GAKREM: A novel hybrid clustering algorithm

  • Authors:
  • Cao D. Nguyen;Krzysztof J. Cios

  • Affiliations:
  • Virginia Commonwealth University, Computer Science, 401 W. Main Street, Richmond, VA 23238, USA;Virginia Commonwealth University, Computer Science, 401 W. Main Street, Richmond, VA 23238, USA and IITiS Polish Academy of Sciences, Poland

  • Venue:
  • Information Sciences: an International Journal
  • Year:
  • 2008

Quantified Score

Hi-index 0.07

Visualization

Abstract

We introduce a novel clustering algorithm named GAKREM (Genetic Algorithm K-means Logarithmic Regression Expectation Maximization) that combines the best characteristics of the K-means and EM algorithms but avoids their weaknesses such as the need to specify a priori the number of clusters, termination in local optima, and lengthy computations. To achieve these goals, genetic algorithms for estimating parameters and initializing starting points for the EM are used first. Second, the log-likelihood of each configuration of parameters and the number of clusters resulting from the EM is used as the fitness value for each chromosome in the population.
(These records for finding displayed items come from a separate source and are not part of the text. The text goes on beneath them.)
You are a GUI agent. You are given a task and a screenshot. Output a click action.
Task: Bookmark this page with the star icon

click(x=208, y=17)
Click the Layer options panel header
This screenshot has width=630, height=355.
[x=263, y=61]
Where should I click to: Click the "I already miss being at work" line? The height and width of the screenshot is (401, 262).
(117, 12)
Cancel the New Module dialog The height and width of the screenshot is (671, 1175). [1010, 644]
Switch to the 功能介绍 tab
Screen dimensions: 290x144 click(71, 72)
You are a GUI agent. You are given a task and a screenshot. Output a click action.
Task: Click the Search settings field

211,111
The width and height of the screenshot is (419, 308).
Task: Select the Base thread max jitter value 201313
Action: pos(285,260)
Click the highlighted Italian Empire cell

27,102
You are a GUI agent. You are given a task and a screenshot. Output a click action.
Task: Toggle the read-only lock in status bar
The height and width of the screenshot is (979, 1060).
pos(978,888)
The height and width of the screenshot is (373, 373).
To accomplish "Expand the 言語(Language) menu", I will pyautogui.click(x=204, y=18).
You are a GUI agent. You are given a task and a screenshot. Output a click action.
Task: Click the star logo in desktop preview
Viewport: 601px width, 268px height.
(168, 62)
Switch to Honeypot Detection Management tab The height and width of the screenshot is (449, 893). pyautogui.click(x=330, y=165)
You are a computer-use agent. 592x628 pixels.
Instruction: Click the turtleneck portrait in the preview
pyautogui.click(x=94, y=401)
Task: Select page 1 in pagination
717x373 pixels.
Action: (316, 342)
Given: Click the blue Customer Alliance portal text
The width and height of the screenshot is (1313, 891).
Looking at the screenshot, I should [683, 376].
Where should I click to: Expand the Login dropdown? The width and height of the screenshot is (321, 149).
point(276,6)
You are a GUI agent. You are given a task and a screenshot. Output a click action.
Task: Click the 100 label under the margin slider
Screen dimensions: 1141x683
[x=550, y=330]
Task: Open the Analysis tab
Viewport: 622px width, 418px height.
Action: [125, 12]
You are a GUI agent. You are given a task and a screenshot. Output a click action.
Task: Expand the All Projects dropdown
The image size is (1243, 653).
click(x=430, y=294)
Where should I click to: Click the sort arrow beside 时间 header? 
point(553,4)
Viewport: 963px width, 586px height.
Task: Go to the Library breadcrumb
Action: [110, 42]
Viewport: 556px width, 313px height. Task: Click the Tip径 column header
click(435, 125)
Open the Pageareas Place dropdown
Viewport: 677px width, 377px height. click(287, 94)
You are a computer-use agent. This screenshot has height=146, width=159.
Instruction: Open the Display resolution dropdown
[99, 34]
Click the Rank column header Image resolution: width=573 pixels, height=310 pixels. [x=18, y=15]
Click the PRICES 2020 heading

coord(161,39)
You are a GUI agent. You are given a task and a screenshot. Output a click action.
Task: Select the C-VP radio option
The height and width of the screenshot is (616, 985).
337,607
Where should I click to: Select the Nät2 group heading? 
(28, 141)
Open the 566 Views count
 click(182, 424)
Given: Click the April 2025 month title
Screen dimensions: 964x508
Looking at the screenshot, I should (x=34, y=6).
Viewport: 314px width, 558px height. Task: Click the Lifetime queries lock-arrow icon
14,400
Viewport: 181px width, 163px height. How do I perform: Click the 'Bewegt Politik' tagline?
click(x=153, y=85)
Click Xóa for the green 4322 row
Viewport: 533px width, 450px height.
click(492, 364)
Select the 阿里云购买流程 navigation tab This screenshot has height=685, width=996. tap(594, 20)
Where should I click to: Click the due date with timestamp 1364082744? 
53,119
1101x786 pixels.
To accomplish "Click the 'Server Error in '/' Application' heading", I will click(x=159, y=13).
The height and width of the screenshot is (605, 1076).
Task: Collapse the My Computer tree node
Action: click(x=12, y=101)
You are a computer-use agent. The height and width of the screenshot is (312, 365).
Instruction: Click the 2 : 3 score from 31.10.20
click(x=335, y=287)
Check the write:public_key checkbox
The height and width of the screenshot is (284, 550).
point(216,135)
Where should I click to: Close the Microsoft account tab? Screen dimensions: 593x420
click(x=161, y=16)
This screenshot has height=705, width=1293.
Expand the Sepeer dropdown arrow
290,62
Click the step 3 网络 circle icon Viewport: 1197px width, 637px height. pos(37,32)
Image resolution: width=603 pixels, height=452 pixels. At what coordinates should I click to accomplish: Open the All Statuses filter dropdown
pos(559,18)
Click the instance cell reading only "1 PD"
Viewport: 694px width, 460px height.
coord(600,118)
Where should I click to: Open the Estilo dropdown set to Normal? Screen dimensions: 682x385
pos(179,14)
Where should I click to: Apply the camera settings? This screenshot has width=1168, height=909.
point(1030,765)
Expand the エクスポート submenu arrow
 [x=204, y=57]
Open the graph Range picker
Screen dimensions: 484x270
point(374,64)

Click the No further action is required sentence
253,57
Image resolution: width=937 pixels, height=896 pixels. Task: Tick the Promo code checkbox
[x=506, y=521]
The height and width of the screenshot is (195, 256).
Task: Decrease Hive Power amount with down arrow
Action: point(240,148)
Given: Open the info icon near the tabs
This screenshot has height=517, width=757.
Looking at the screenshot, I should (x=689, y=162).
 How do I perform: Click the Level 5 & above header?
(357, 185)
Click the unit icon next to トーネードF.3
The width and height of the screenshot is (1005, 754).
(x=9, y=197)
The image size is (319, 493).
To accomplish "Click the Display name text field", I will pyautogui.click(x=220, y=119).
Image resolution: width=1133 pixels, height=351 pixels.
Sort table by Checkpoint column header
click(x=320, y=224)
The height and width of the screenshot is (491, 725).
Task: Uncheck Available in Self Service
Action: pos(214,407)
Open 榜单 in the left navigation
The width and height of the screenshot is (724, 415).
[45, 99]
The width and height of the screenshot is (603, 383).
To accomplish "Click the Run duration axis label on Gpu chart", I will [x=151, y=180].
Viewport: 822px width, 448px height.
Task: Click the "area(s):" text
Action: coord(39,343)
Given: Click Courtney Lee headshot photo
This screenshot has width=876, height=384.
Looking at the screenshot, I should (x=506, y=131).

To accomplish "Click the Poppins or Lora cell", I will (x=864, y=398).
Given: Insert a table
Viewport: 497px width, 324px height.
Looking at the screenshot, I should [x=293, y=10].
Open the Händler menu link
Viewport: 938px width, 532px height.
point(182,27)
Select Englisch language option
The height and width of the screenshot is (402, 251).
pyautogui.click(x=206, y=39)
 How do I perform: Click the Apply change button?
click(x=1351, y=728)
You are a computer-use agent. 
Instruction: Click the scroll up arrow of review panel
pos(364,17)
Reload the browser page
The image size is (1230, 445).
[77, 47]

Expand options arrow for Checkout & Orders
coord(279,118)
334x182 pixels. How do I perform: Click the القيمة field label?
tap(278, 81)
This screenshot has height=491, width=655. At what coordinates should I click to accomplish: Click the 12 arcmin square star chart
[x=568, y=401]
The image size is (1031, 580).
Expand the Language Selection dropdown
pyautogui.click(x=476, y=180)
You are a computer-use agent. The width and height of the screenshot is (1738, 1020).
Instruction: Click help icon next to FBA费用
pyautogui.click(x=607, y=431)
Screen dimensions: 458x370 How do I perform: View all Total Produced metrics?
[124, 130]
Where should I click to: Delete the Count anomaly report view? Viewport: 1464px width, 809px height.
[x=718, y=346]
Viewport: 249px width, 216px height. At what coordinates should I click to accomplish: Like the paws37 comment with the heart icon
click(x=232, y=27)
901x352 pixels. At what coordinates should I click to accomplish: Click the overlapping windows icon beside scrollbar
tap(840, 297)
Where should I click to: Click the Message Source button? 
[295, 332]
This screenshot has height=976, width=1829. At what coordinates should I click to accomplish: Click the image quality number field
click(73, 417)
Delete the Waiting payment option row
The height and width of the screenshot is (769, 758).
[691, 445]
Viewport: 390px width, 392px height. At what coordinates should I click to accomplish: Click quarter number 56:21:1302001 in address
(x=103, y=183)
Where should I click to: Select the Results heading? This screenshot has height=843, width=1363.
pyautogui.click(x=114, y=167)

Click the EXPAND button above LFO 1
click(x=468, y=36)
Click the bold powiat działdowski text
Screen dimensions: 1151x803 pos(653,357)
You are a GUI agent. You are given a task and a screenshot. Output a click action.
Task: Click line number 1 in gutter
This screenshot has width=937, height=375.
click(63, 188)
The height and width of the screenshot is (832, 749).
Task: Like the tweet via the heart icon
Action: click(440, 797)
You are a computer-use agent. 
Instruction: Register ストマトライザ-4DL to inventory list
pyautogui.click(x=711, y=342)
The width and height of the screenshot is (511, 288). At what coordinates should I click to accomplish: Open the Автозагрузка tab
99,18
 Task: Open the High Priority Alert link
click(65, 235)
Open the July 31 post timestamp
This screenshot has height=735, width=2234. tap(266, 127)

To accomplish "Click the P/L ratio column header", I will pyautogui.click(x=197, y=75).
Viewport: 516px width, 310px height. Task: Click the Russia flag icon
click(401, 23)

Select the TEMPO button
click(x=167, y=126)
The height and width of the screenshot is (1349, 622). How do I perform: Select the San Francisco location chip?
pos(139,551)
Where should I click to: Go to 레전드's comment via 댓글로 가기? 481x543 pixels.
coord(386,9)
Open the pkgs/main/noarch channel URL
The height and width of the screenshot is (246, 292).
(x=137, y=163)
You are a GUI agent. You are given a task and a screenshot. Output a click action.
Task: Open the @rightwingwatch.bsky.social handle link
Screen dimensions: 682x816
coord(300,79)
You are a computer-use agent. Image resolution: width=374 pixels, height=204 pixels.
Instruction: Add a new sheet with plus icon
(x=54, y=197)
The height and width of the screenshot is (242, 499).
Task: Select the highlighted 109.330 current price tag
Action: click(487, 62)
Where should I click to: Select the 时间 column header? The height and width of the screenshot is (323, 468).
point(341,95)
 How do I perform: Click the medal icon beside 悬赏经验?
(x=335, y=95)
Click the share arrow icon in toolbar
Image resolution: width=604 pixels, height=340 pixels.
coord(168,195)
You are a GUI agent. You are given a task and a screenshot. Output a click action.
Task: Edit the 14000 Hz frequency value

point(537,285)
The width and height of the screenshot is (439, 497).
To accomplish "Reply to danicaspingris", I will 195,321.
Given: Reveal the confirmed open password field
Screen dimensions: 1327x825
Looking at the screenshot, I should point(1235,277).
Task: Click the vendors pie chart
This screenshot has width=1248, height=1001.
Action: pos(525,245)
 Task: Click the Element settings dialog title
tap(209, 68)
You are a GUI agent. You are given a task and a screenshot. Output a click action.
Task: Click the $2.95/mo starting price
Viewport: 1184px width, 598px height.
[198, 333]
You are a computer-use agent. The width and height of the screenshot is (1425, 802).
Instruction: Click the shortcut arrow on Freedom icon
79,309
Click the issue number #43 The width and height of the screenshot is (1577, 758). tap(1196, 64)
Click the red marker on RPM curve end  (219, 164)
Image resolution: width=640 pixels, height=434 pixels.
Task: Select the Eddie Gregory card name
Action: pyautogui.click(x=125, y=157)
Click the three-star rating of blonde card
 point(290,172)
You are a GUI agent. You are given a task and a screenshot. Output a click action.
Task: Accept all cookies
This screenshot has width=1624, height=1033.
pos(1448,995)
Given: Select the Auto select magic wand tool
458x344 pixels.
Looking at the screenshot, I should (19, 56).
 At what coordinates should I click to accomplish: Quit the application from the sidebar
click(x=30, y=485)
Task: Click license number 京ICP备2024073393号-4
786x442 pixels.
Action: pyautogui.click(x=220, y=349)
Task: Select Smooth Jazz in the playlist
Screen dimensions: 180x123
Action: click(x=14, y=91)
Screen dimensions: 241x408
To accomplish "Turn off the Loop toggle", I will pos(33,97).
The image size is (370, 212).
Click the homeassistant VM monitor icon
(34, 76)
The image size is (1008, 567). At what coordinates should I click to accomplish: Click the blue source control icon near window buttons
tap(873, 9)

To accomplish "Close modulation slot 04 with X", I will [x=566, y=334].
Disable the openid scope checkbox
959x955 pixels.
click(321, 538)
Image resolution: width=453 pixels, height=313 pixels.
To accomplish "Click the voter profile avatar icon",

The novelty of GAKREM is that in each evolving generation it efficiently approximates the log-likelihood for each chromosome using logarithmic regression instead of running the conventional EM algorithm until its convergence. Another novelty is the use of K-means to initially assign data points to clusters. The algorithm is evaluated by comparing its performance with the conventional EM algorithm, the K-means algorithm, and the likelihood cross-validation technique on several datasets.